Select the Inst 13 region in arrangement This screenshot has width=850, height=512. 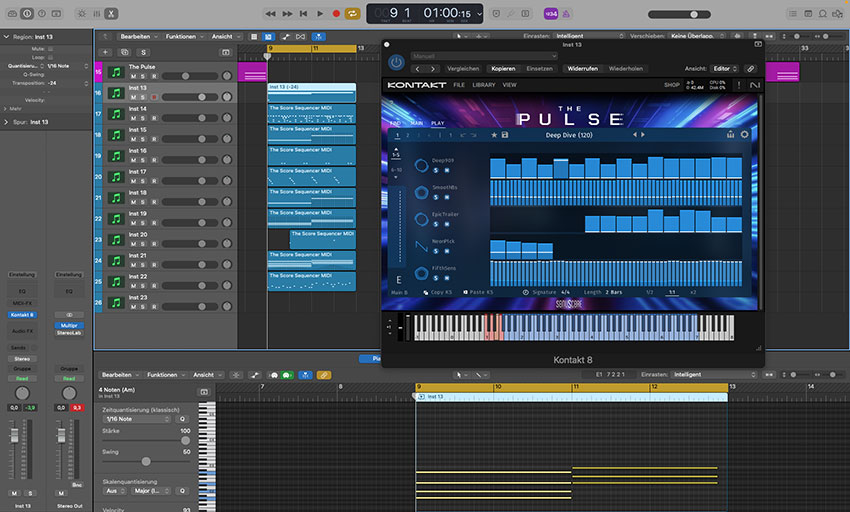point(311,92)
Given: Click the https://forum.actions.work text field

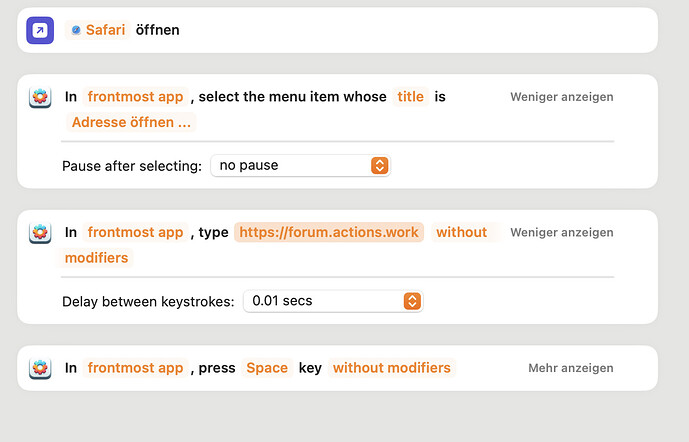Looking at the screenshot, I should 329,232.
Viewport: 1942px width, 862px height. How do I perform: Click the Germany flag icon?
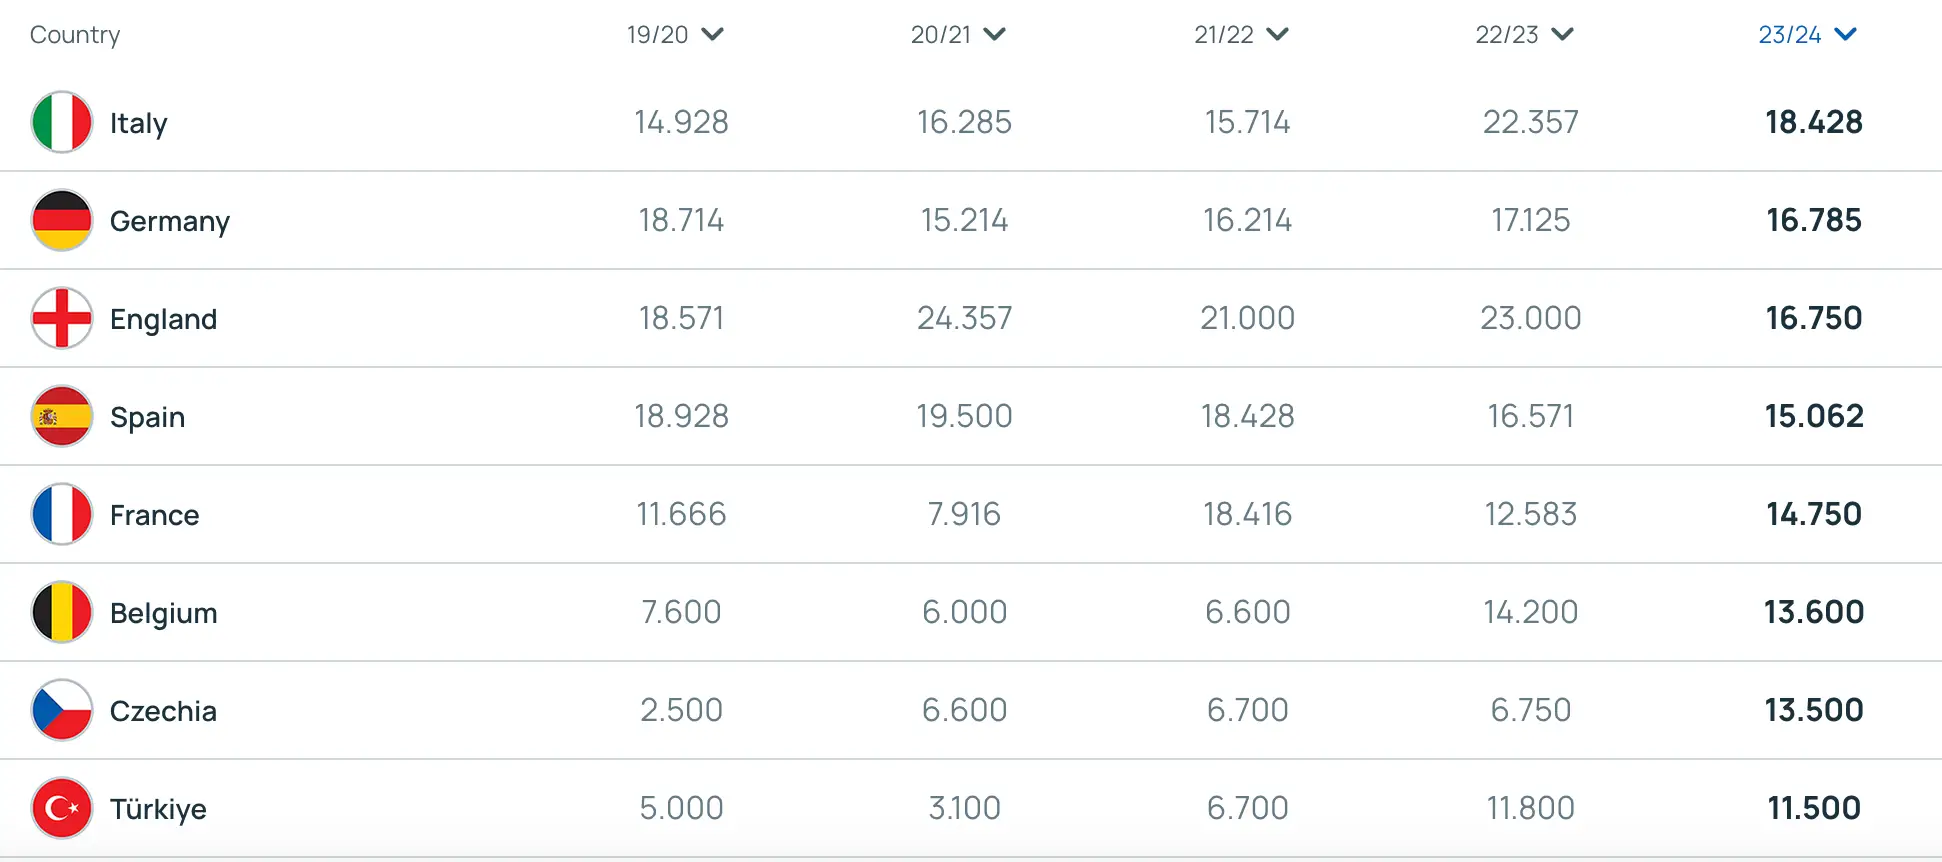point(61,220)
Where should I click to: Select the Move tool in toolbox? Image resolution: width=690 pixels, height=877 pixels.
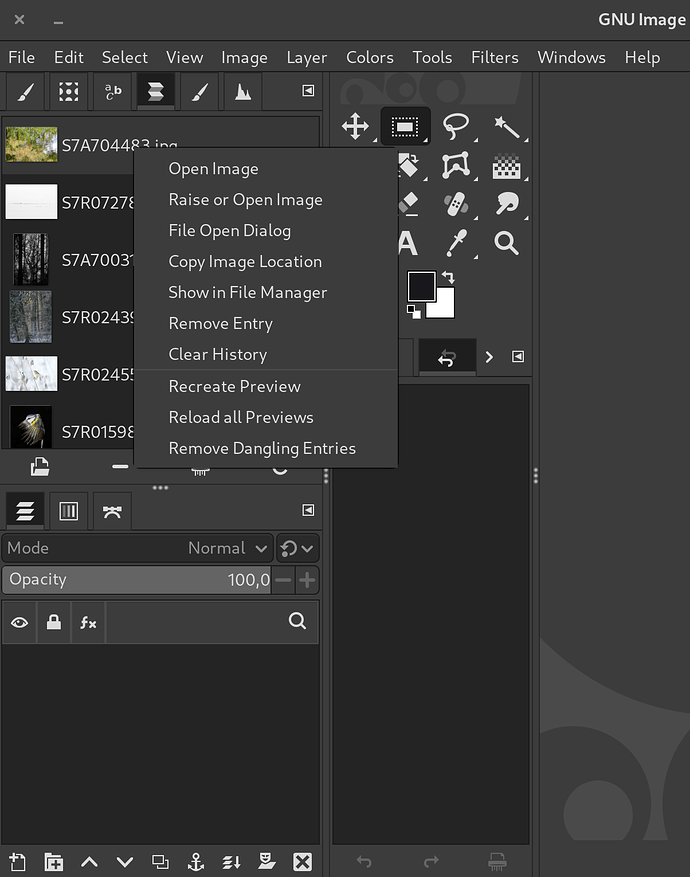click(355, 127)
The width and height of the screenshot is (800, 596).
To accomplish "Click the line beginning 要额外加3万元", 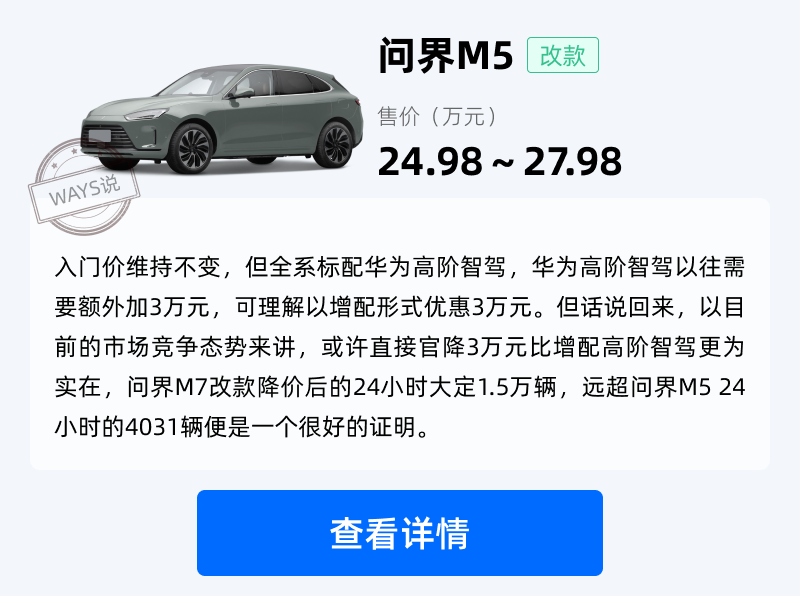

## What you have to do
Pictures are not part of the answer, which must be the exact lines from the one holding "Where should I" through the end of the material, both ends included.

## Written response
Where should I click to: Select the Move tool in toolbox? Image resolution: width=690 pixels, height=877 pixels.
click(355, 127)
The width and height of the screenshot is (800, 596).
To accomplish "Click the line beginning 要额外加3万元", 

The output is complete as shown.